Dies ist besonders bei Neuzüchtungen von Rassen von Bedeutung. Nach der 3. Mendelschen Regel lassen sich Merkmale neu kombinieren, die vorher auf unterschiedliche Ausgangstiere verteilt waren. Die neuen „Rassehunde“ werden zu nächst sehr unterschiedliche Phänotypen zeigen, jedoch durch gezielt Zuchtauswahl können die gewünschten Merkmale gefestigt werden und von Generation zu Generation eine Reinerbigkeit erreicht werden.
Auswirkungen auf die Hundezucht
Aus den Mendelschen Regeln können wir ableiten das, unerwünschte Merkmale aber auch Erbkrankheiten einige Generationen verdeckt bleiben können. Die erste Generation bleibt in der Regel verschont, es sei denn, das andere Elternteil steuert gleich ein rezessives Gen bei.

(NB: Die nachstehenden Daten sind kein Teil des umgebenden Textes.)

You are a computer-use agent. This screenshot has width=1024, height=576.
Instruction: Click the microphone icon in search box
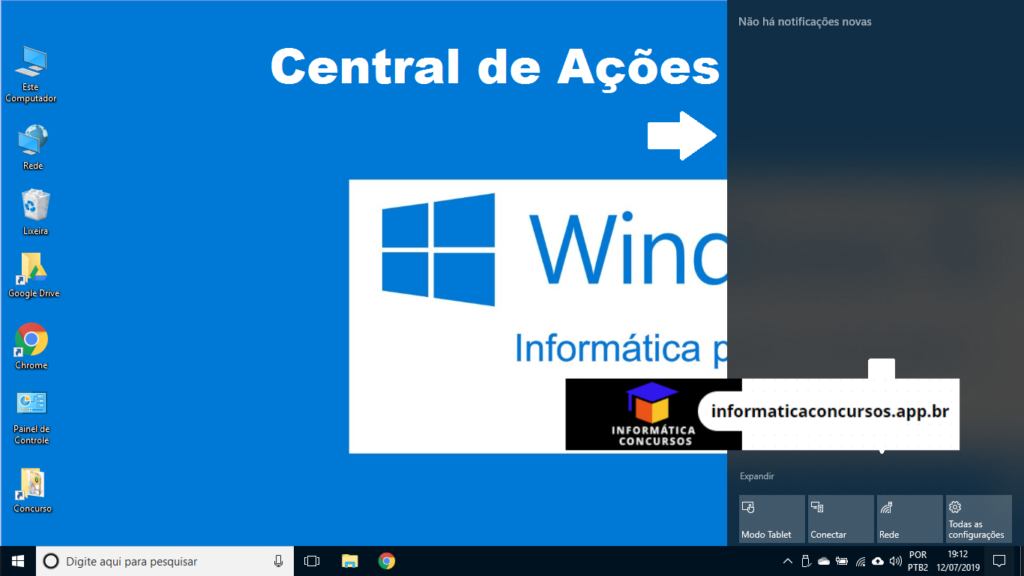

Vererbung genetischer Defekte
Die meisten genetischen Defekte (Erbkrankheiten) vererben sich autosomal rezessiv und sind monogen.
Das bedeutet sie werden, unabhängig vom Geschlecht, von Vater und/oder Mutter vererbt und der Defekt ist rezessiv, tritt also nur hervor, wenn beide Gene defekt sind.
In der folgenden Tabelle sind die möglichen Vererbungen inklusive der statistischen Verteilung aufgeführt.
„N“ steht für ein normales Gen, „D“ für ein defektes Gen
Da der Gendefekt rezessiv vererbt wird, ist er nur in den Fällen kritisch, in denen Nachkommen mit der Kombination „D/D“ hervorkommen können.
In der Folge muss bei der Auswahl der Zuchttiere im Hinblick auf eine solche Erbkrankheit folgendes beachtet werden.
Ist ein Elterntier frei von dem Gendefekt, also Genotyp „N/N“ darf es mit jedem anderen Genotypen verpaart werden.
Ist ein Elterntier nicht frei von dem Gendefekt, also Genotyp „N/D“ oder „D/D“ sollte es nur mit einem Genotyp „N/N“ verpaart werden.
Um die genetische Vielfalt einer Rasse zu erhalten, sollten Elterntiere mit dem Genotypen „D/D“ nicht grundsätzlich aus der Zucht ausgeschlossen werden.